EXERCISE BRIEF: Would you pull out every line of the material that contains the string "target"?

PROVIDED MATERIAL:
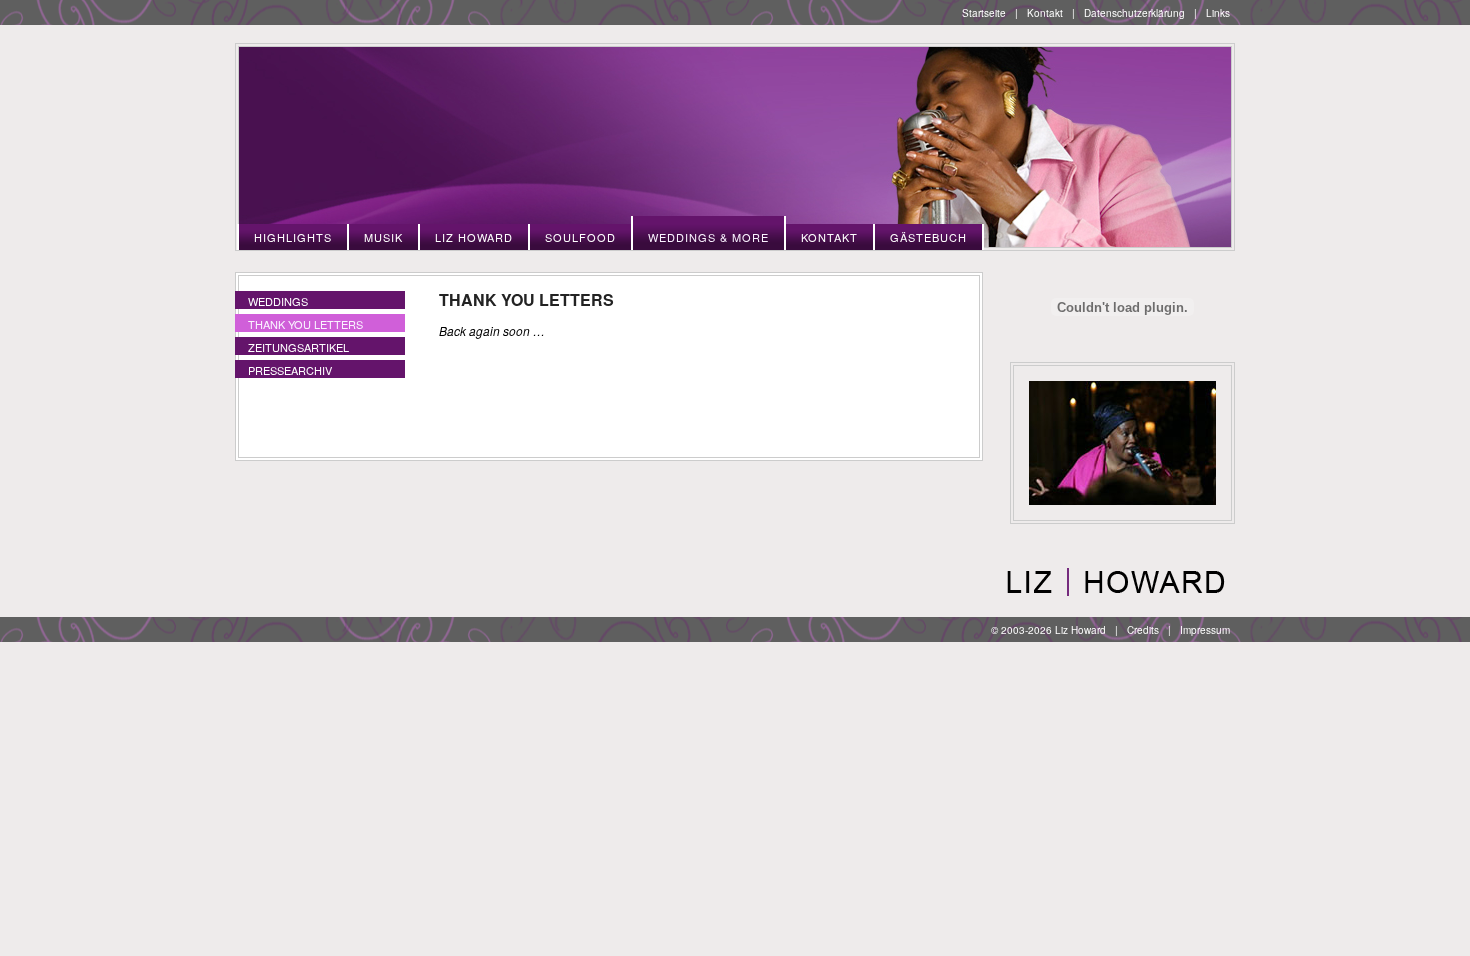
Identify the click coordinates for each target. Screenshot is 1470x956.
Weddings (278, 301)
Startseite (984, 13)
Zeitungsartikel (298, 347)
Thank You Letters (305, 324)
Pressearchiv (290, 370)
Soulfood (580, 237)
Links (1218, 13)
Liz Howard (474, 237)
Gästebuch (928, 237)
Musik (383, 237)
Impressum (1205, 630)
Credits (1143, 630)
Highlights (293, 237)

* * *

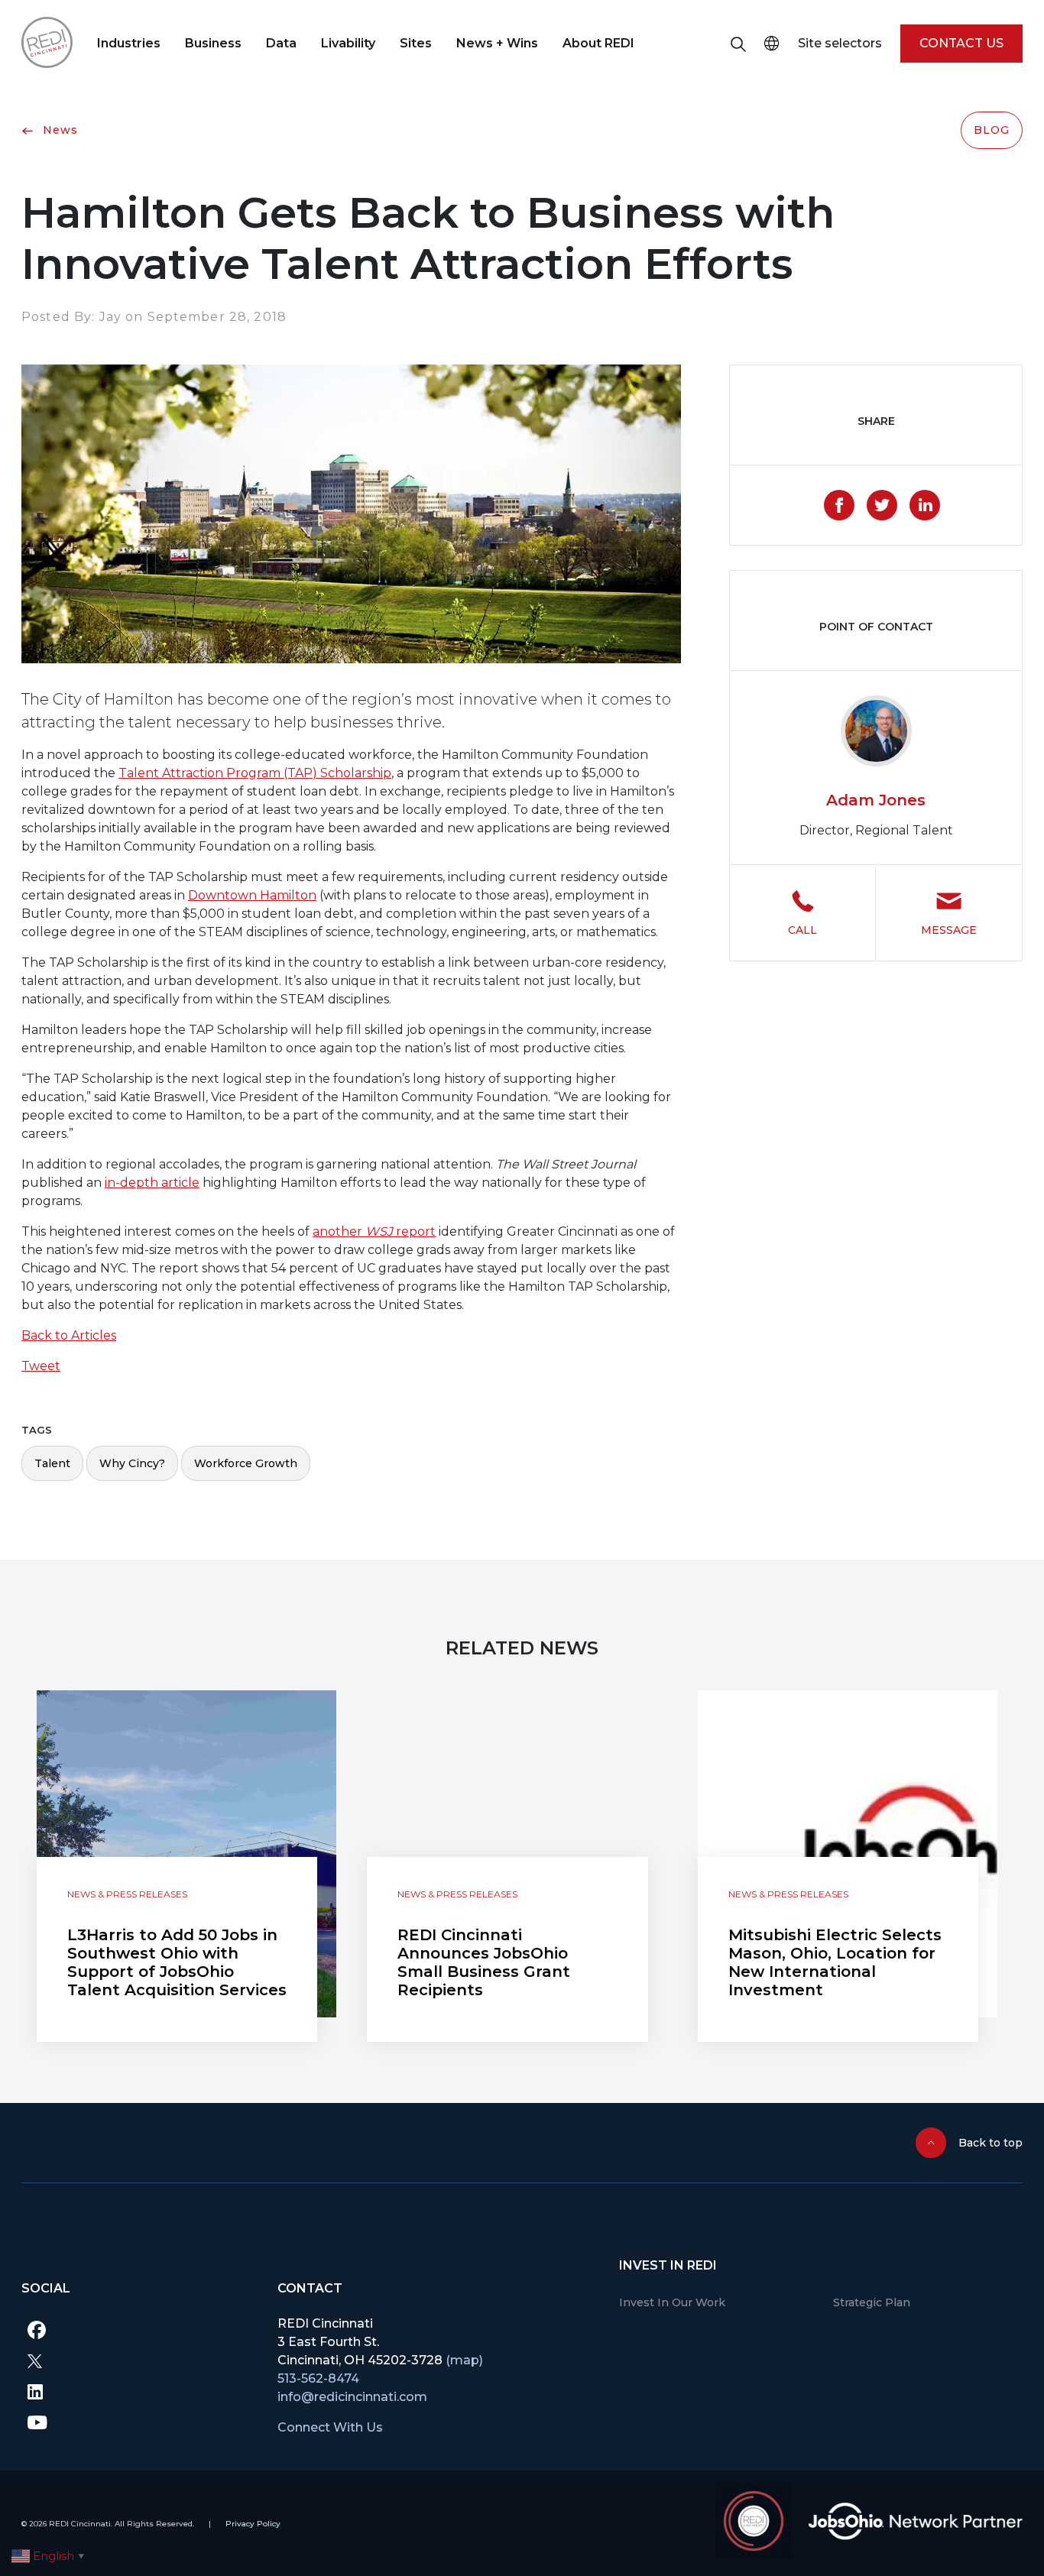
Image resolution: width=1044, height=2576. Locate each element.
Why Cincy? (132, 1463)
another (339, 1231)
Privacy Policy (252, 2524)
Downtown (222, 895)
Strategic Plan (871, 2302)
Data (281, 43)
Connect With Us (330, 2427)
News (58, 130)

---

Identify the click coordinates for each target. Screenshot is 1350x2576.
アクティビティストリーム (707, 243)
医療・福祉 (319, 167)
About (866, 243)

WRITTEN ANSWER:
Identify the click coordinates for each target. Screenshot is 1470x956.
Identify the click coordinates for each target. Screenshot is 1350x2576.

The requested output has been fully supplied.